皆の抱えたもの
弥次郎と辰三に始まり、横丁のあらゆる人々に繕ったものを渡して行った後、百花はうきうきして「ことこと屋」に向かった。
「百花さん! 百花さんやないの!」
「琴ちゃん、元気にしとった?」
百花の姿を見た途端、琴子は号泣して抱きついていた。それをそっと抱き留める百花。二人の姿は、姉妹のようだった。
そして、百花が横丁中の人に愛される存在なのだと、わかった。
そのことを、「太夫」に戻ってから百花に伝えると、百花は、うふふとつややかに笑った。
「昔取った杵柄、いうもんかなぁ」
「今でこんな感じなら、昔はもっともっと大人気だったんじゃないですか?」
初名がそう冗談めかして言ったことに対して、帰ってきたのは沈黙だった。ふと、百花の顔を見た。百花が浮かべていたのは、意外にも、笑みだった。とても悲しそうな、笑みだ。「大人気……か。そうかもしれへんね。身請けされた先にまで追いかけてきて無理心中する男がおったんやから」
「……え?」
尋ね返した声に、百花は苦笑いして応えた。
「いややわ。恥ずかしい……」
「は、恥ずかしくなんか……今のお話、本当なんですか?」
「本当。でも、もうええのよ。うちはここの人らのお役に立てれば、それでいいんよ」
当の本人がこう言っているのだからと、初名は口をつぐんだ。
自分が想像していたよりも、ずっと彼らの心は重く暗いものに囚われているのかもしれない。

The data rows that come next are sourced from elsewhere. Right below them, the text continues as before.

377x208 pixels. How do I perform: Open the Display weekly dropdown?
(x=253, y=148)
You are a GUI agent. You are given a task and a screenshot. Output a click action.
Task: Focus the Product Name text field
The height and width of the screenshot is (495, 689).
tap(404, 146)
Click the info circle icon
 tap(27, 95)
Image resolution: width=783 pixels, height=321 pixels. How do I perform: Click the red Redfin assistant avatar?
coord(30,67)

そんな思いを、百花はくみ取ったかのように、初名の頬をそっと撫でた。そして……むにゅっと両頬を引っ張った。
「は、ひたたたた! 百花さん?」
「暗い顔してるからや。可愛い顔しとるのに、もったいない」
「か、可愛くは……」
「可愛いで。自覚ないのん?」
百花はそのまま、餅をこねるようにように、初名の頬をむにむに触っていた。そして、おもむろに穏やかな笑みを浮かべた。

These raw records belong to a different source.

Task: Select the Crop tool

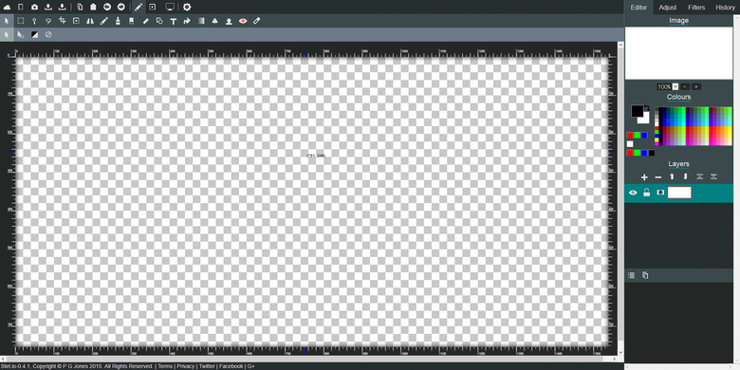Action: 62,21
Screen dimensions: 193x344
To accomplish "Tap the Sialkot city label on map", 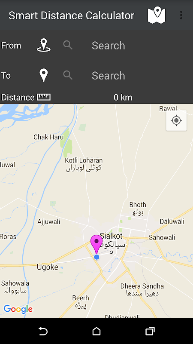I will coord(111,236).
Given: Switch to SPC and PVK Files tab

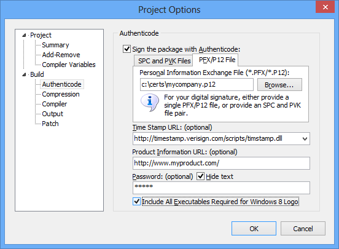Looking at the screenshot, I should pos(163,61).
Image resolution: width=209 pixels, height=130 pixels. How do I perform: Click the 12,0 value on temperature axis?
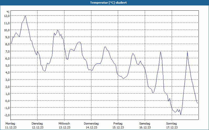coord(7,16)
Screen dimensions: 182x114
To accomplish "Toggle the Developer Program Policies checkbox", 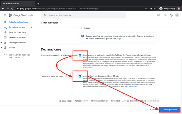I will [x=80, y=55].
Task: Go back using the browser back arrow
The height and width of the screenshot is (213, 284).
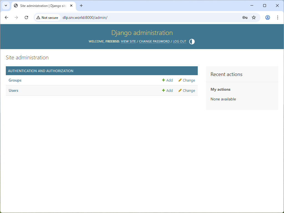Action: click(x=6, y=17)
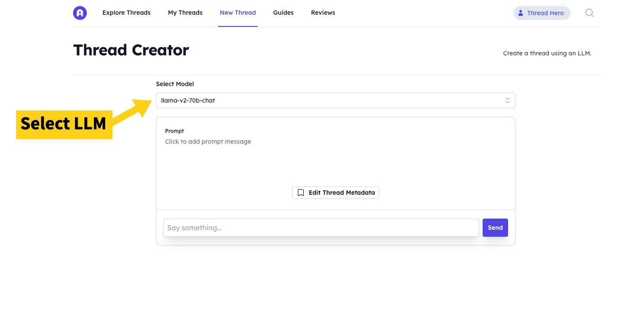The width and height of the screenshot is (620, 309).
Task: Open search via magnifying glass icon
Action: tap(589, 13)
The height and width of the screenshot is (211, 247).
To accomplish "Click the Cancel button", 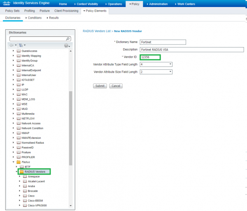I will [116, 86].
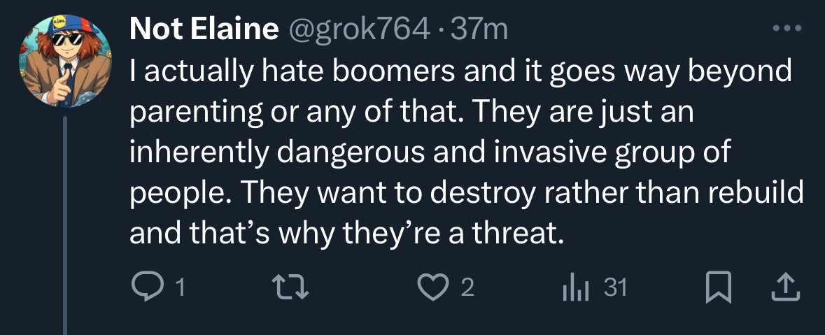Click the vertical thread line below avatar
825x335 pixels.
[x=65, y=224]
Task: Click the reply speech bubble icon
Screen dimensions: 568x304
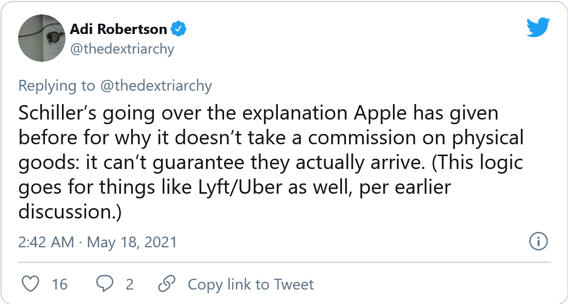Action: click(x=105, y=284)
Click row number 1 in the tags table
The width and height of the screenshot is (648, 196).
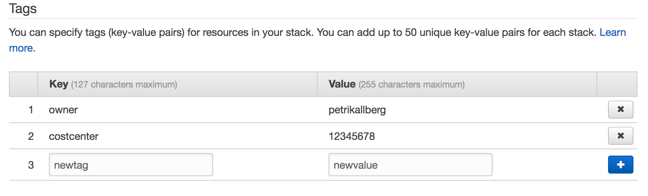pos(31,110)
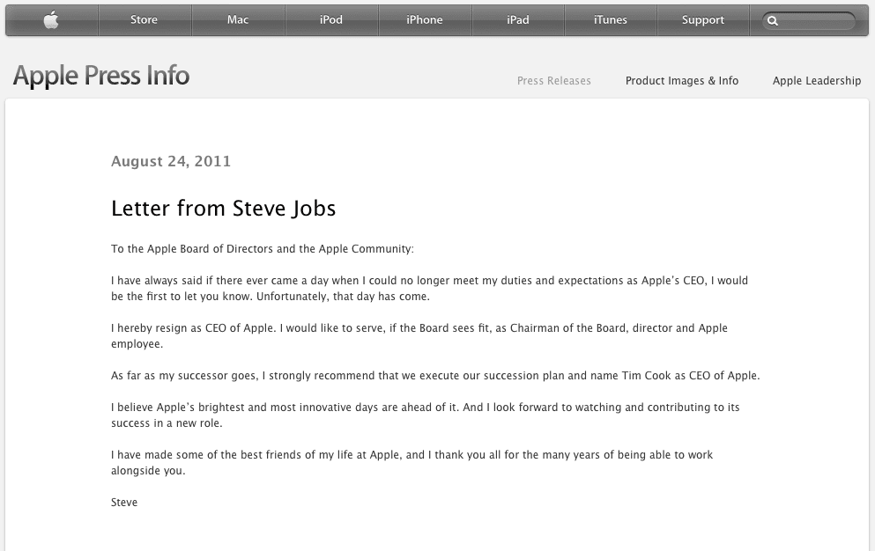Image resolution: width=875 pixels, height=551 pixels.
Task: Open the iPad navigation item
Action: click(518, 20)
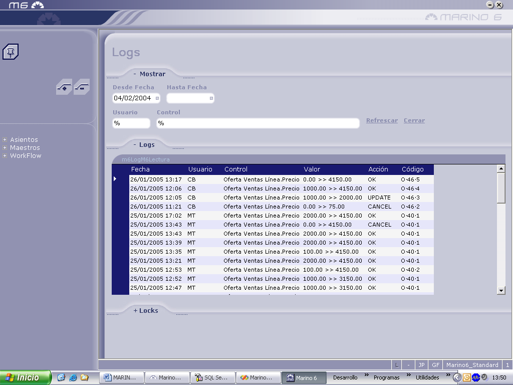The width and height of the screenshot is (513, 385).
Task: Click the scrollbar down arrow in logs grid
Action: click(x=501, y=290)
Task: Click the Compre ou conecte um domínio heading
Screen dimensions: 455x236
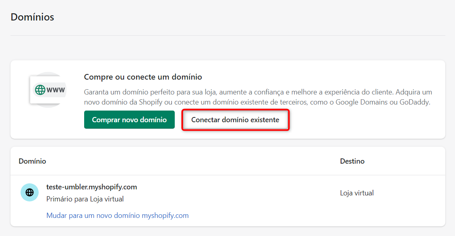Action: pyautogui.click(x=143, y=77)
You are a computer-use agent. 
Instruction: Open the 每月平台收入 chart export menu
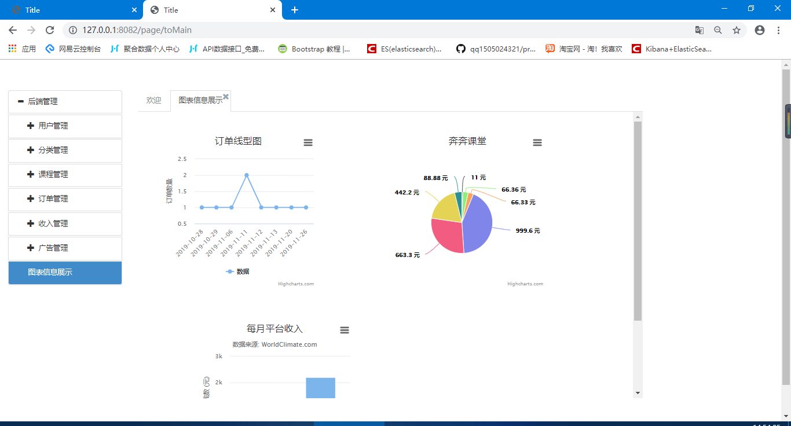coord(345,330)
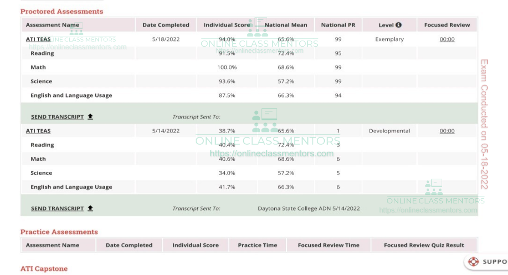The width and height of the screenshot is (508, 275).
Task: Click the National PR column header
Action: tap(338, 25)
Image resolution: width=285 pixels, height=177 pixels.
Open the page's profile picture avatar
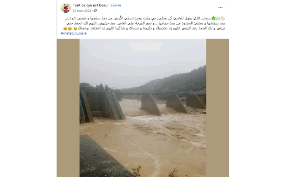[x=65, y=8]
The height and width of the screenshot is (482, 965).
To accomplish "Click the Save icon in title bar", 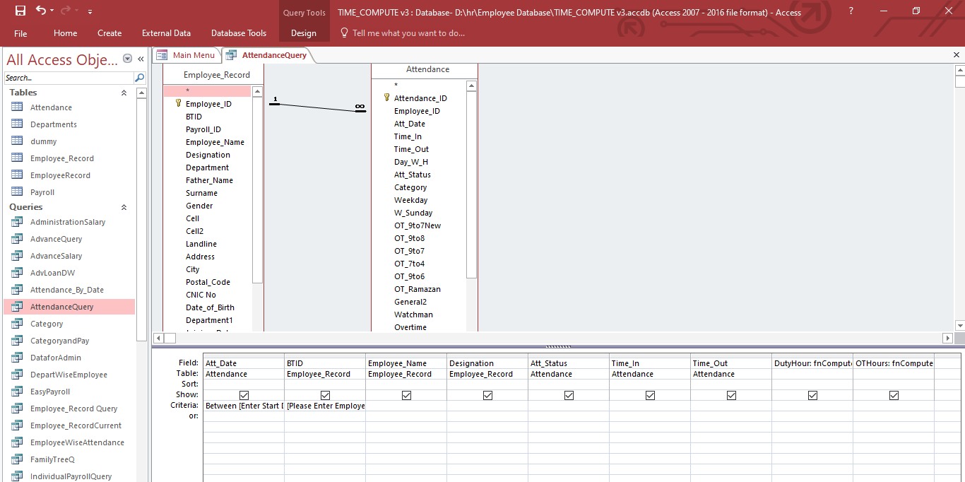I will point(20,11).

「なぁ、初名……ホンマに、もうええんよ。あの男のことは。もうずっと……ずぅっと昔のことなんやから」
「で、でも……」
初名はふと、琴子と礼司のことを思い返した。自分を殺した相手のことを、綺麗さっぱり忘れてしまっていた。そのせいで、殺した本人を前にしても、笑っていた。
だが百花は違う。はっきりと、その相手を覚えているようだ。それはつまり、死んでからずっと相手から受けた仕打ちを覚えているということだ。
何年経とうが、『もういい』なんて、言えるのだろうか。初名はそう思った。
だが、そんな初名に、百花はまたも首を振った。
「時が経つ、いうんは、そういうことや。川の水のように、流れて行ってしまうものなんよ、何事も。でも、流れた先で別のええことに出会えるかもしれへん。うちは、ここの人らに会えた。生きとったら、妾か遊女かしか道はなかった。あの時生き残っとったら、梅子にも会われへんかった。……ええことづくしや」
初名は、小さく頷いた。百花の明るい力強さが、まぶしかった。だが何よりも、祖母のことを”ええこと”と言ってくれたことが、嬉しかった。
「それにな、うちだけやないんよ。皆、一緒や」
「一緒って?」
「皆、何か抱えとるよ。やじさんも、タツさんも皆も……ここではお互いにそうやから、お互いに詮索はせぇへん。そやけど、聞いて欲しいことがあれば、いつでも聞く……そういう人らなんよ」
百花の手が、そっと初名の両手を包み込んだ。冷たい。だけど柔らかい。真綿に包まれているかのような感触が、どこかくすぐったかった。
「あんたも、何か苦しいんやったら、言うてみぃ」
「……え」
「さっきの剣道の話。なんや、辛そうに見えたから……違う?」
初名は咄嗟に首を振った。
「そんな、辛いだなんて……剣道は好きです。子供の頃も今も……でも……」
俯いてしまった初名に、百花の柔らかな声が降ってきた。
「辛いことを無理矢理する必要はないわ。でも、好きなことを無理矢理やめる必要もないんとちゃう?」
「好きです……続けたいです……でも、私にはそんな資格ないんです」
「……なんで?」
そう問われて、初名はゆっくりと顔を上げた。責めるわけでもない、詰問するわけでもない、ただまっすぐに初名の声に耳を傾ける百花の真摯な面持ちが、見えた。
不思議な瞳だった。凜としていて、氷のように冷たく、炎のように情熱的で、そして太陽のように温かだった。
その視線に惹かれて、初名はふわりと応えていた。